What effect would this have? (Asteroid skimming atmosphere)

What would happen if a large asteroid (for example the one alleged to have killed off the dinosaurs) didn’t impact directly but entered the Earth’s atmosphere and skimmed past? Would enough energy be dumped into the atmosphere to cause major problems or would it just be history’s best fireworks display?

Considered putting ‘need answer fast!’ in the title :smiley:

Since the earth’s atmosphere doesn’t end at a specific height, you’d have to be more specific. At 250 km, there would probably be no effect as negligible energy would be released. At 80 km, I would imagine substantial portions of the meteor would be vaporized with enough released energy to cause a sonic boom so loud that many people would become deaf. At 40 km, the shock wave would probably cause tsunamis that might kill a million shore residents.

Last time it was like a high-altitude nuke, and melted the sand of the Sahara to a depth of a few inches, but over a long stripe instead of a small circle.

So think of thousands of H-bombs lined up in a row across the sky.

See Lybian Desert Glass

Thanks for the answers, basically even a near miss would be a Very Bad Thing.

How big was the 1972/08/10 bright atmosphere-grazing meteor compared to this hypothetical asteroid? The only known effect it had on the earth was to make humans exclaim “Wow, way cool!”

P.S. the word you want is Libyan.

I think it was about three metres.

This is one explanation put forth, but it isn’t really known how it was formed. See the Wikipedia page, and the External links there.

Libyan Desert glass: A review is a recent paper on the subject. From the abstract:

ETA: This link gives ten possible explanations:

The question would be, did the object shed eough velocity that it would not escape earth’s gravitational pull? Then it would loop around for another pass, and anouther, until it finally lost enough velocity that it stopped grazing and became a big splat…

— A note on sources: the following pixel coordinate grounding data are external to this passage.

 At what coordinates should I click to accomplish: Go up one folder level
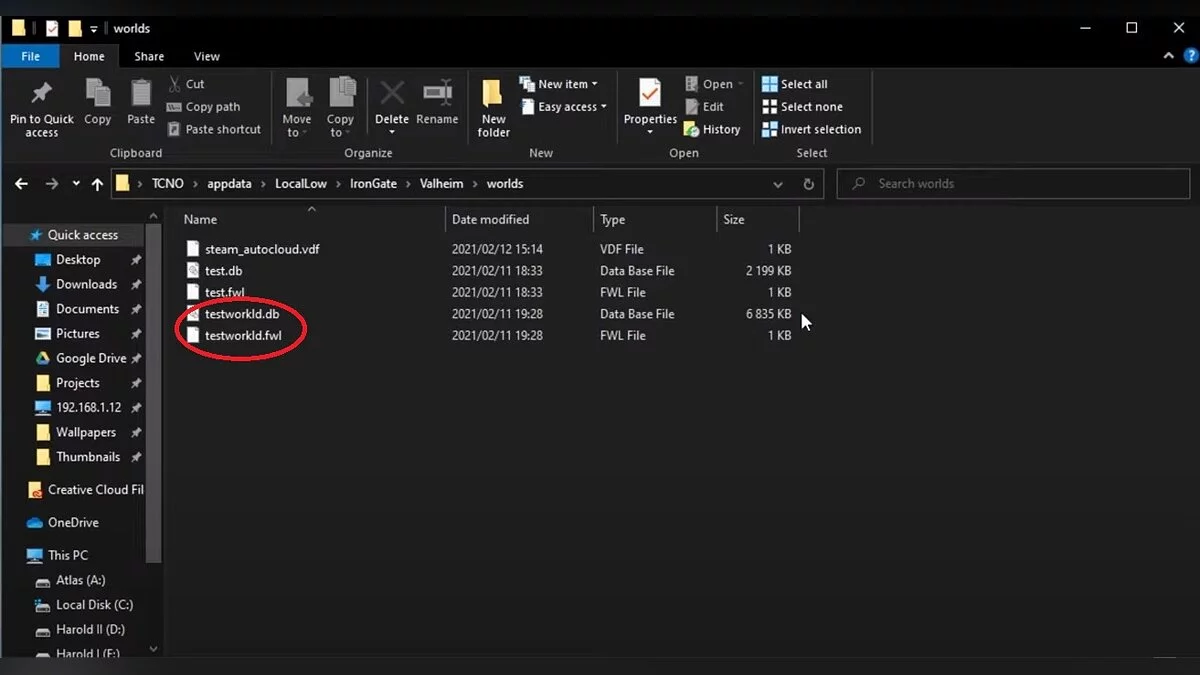pyautogui.click(x=97, y=184)
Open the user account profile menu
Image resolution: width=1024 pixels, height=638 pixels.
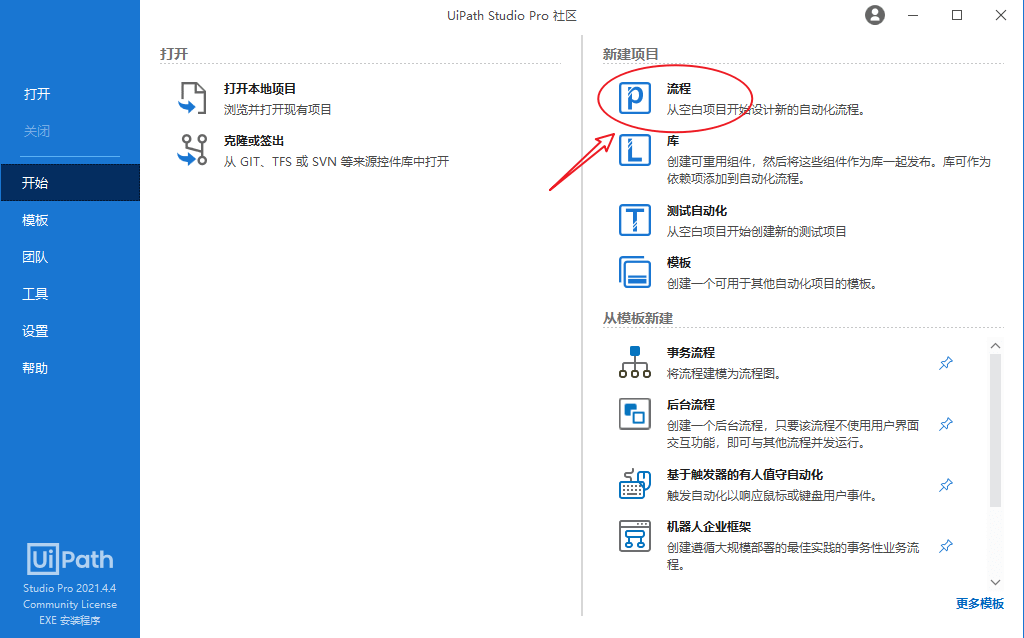[x=875, y=15]
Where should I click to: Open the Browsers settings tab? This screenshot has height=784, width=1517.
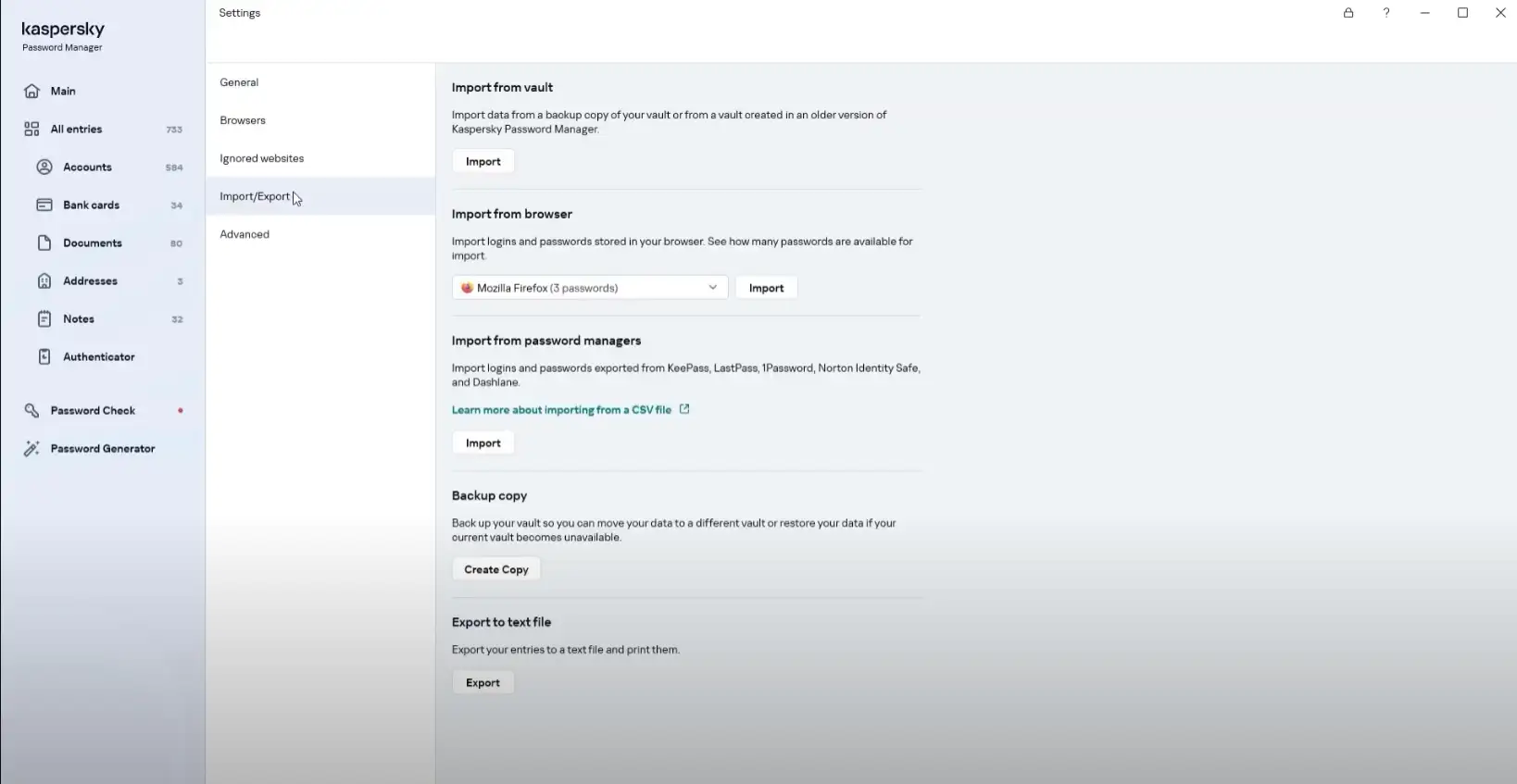click(243, 120)
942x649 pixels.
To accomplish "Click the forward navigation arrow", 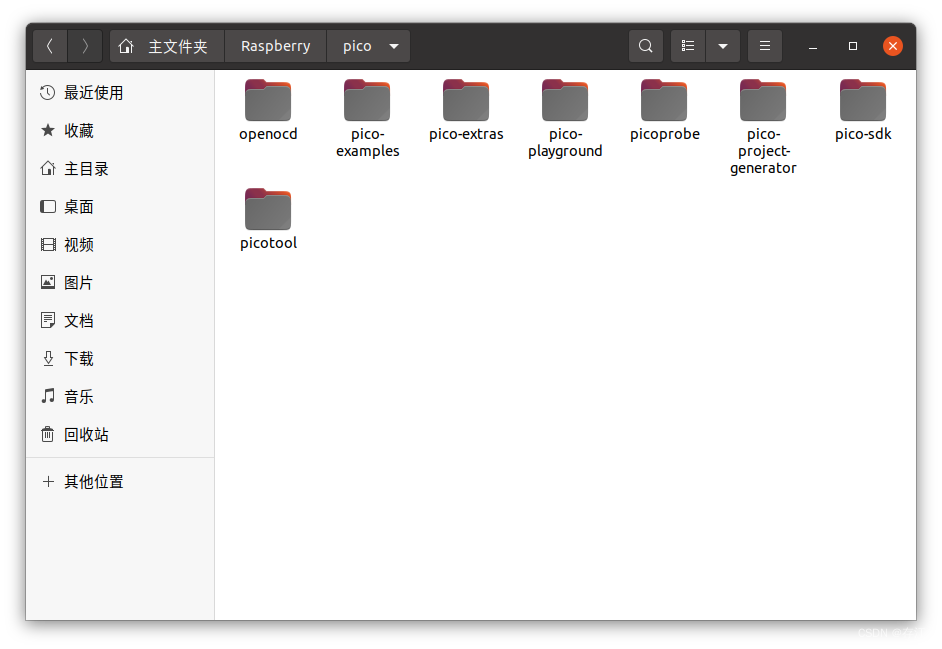I will click(85, 45).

Estimate, let’s say, that he grazing approach was 50Km up; to go from say, 150km to 50km and back again on a roughly linear path (at which point it’s pretty much back outside the atmosphere) would be a path of about 18 degrees across the earth, or about 2000 km with omst of the heat dissipated at the central closest approach.

Pick a size for your asteriod, about 10km^3 of rock; then figure if the earth escape velocity is about 10km/s and the rock sheds, let’s say, 1/10 of its kintetic energy - you will see/feel/hear a fireball dumping X TJ of energy into an oval about 2000km by, say, 300km.